IFGL will also set up a factory at the Kandla special economic zone (SEZ) for manufacturing 300,000 pieces of continuous castings per year at an investment of Rs 50 crore.

IFGL reported a net profit of Rs 28.56 crore on a turnover of Rs 172.16 crore in 2007-08 against Rs 26.32 crore on a turnover of Rs 151.49 crore the previous year.

Pradeep Bajoria, director and chief executive officer, said that with steel production increasing at 8% globally and new capacity being added, IFGL requires to ramp up production and introduce new product lines. Acquisitions would help it in doing so.

Although Bajoria did not name the companies he was eyeing, he said there are a number of family-owned companies in Europe and the US, up for sale.

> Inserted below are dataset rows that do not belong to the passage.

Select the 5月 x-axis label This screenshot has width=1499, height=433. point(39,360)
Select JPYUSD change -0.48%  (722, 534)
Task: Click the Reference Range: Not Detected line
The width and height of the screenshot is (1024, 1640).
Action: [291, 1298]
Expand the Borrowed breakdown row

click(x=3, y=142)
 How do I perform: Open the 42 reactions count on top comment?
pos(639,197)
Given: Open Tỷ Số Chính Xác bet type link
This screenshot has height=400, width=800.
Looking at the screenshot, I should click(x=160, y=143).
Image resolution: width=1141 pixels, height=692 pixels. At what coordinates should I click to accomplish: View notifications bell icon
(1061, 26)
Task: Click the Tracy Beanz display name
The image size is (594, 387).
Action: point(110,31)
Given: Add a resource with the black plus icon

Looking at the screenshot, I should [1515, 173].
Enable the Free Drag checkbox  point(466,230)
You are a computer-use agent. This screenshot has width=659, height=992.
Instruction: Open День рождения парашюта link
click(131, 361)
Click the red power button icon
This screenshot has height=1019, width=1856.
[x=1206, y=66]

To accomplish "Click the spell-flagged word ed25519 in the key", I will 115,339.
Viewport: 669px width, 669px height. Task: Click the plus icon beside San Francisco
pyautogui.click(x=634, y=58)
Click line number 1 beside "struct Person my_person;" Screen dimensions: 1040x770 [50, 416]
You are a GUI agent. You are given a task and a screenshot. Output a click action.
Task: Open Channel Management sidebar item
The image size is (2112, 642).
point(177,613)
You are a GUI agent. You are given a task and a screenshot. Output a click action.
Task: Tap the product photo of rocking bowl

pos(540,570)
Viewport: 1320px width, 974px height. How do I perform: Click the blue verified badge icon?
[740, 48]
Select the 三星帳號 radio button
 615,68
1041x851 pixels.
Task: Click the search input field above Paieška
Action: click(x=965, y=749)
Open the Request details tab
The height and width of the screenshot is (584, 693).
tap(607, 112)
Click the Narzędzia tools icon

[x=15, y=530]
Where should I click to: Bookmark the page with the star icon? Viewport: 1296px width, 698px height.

Operating costs in the US and UK are 40% higher than those in India. China's costs are even lower, at least 25% below India's. If IFGL bags any company in the US or UK, it will shift the production line to China.

"We have already shifted 40% of our Dart production from the US to China and looking to shift 100% of our production in the US and the UK to China. The facilites in the UK and the US would be used for developing more value-added products and support marketing," Bajoria said.

"However, the present trends show that the cost of doing business in China will increase as raw materials costs are going up there with calcination plants being closed down and the Chinese government levying a 17% export duty.

IFGL would invest Rs 75 crore over the year, with Rs 25 crore going into expanding its Brazil facility and Rs 50 crore for the Kandla plant.